§ **WORK TO DO**:
- A) Copy out everything from "Argus library segmentation" down to "VC0 and VC1." in the post about the Argus segmentation fault.
- B) Translate this sentence from the post about the Argus segmentation fault into Spanish: "This requires using CSI2 virtual channels, so I’m using a configuration with virtual channels VC0 and VC1."
___ TEXT TO READ
Argus library segmentation fault when resetting deserializer

The cameras and deserializers we use have previously been described here: TX2 VI mode and ISP mode bugs when using CSI2 virtual channels

I’m using Jetson TX2 SoM with L4T 32.4.3, JetPack 4.4 and two OV9782 cameras connected via
2x DS90UB953-Q1 and DS90UB954-Q1 FPD-Link III deserializer to the CSI-A/CSI-B ports, using
4 data lanes and one clock lane. This requires using CSI2 virtual channels, so I’m using a configuration
with virtual channels VC0 and VC1.
______
___ INFORMATION SUPPLIED
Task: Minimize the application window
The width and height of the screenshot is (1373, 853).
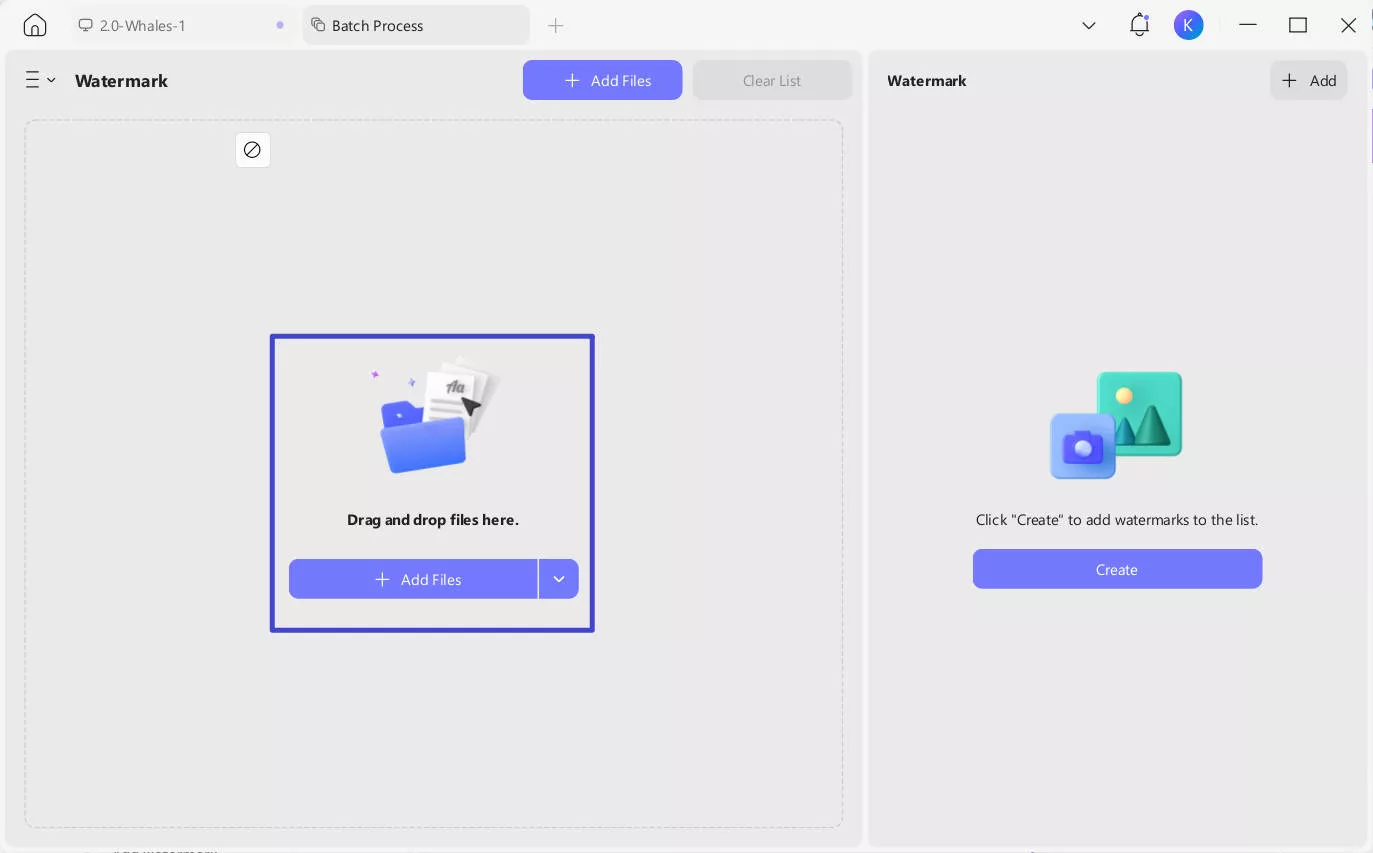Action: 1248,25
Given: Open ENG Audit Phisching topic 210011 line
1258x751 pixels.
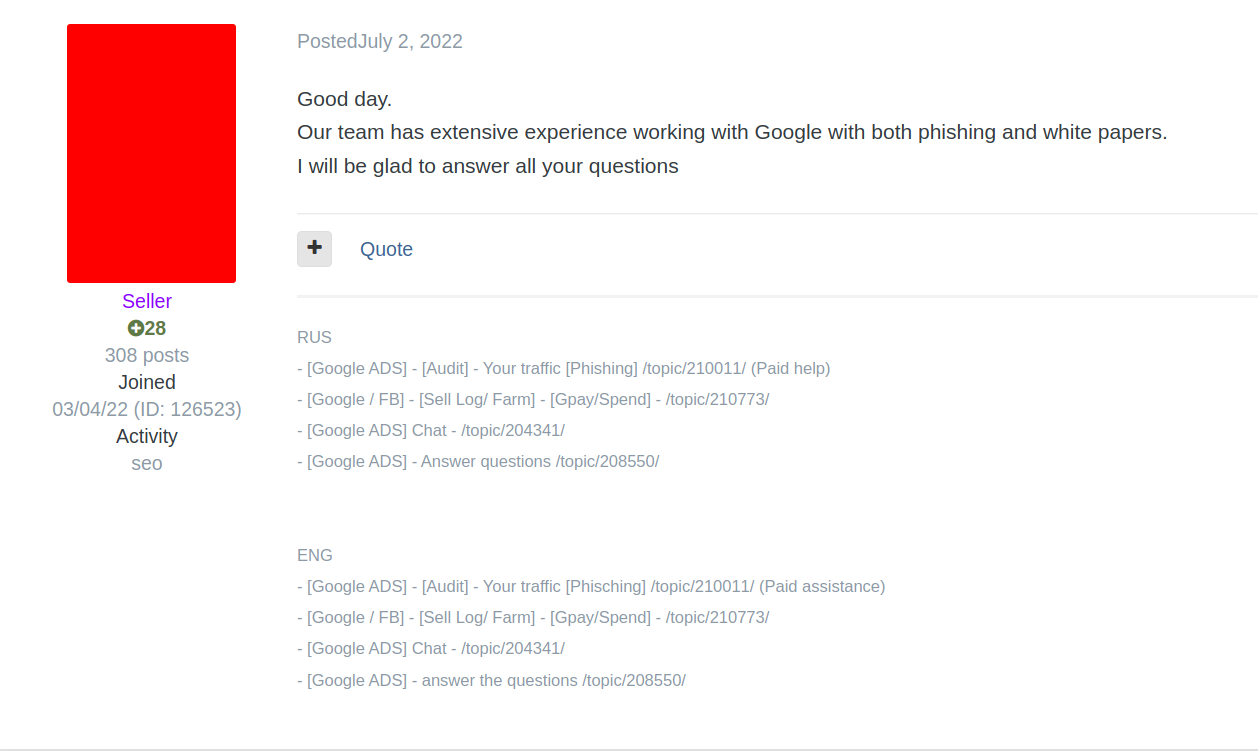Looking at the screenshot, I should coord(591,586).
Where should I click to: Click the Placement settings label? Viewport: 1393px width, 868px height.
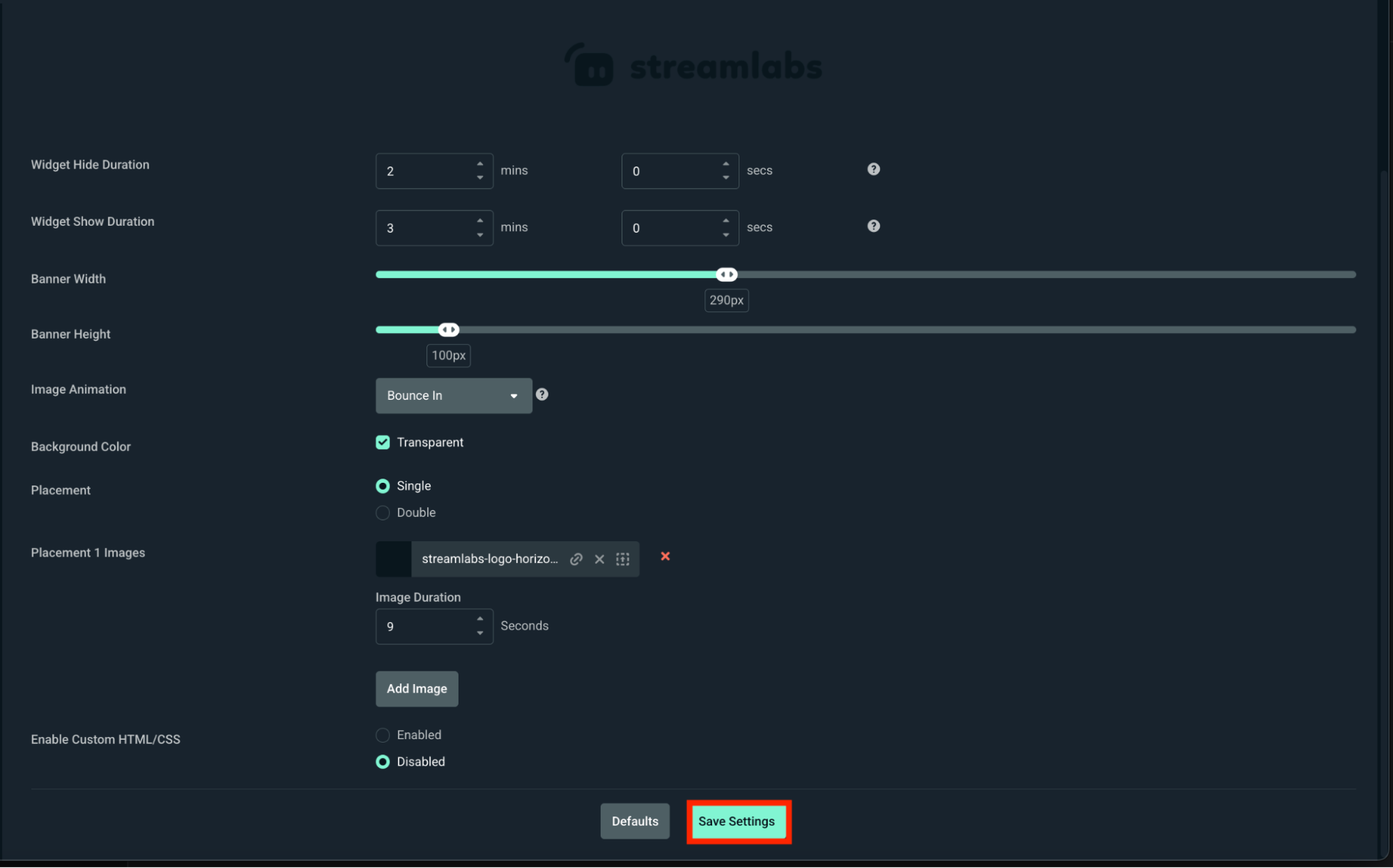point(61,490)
______
§ **TASK RESULTS**:
- A)
Argus library segmentation fault when resetting deserializer

The cameras and deserializers we use have previously been described here: TX2 VI mode and ISP mode bugs when using CSI2 virtual channels

I’m using Jetson TX2 SoM with L4T 32.4.3, JetPack 4.4 and two OV9782 cameras connected via
2x DS90UB953-Q1 and DS90UB954-Q1 FPD-Link III deserializer to the CSI-A/CSI-B ports, using
4 data lanes and one clock lane. This requires using CSI2 virtual channels, so I’m using a configuration
with virtual channels VC0 and VC1.

- B) Esto requiere usar canales virtuales CSI2, por lo que estoy usando una configuración con los canales virtuales VC0 y VC1.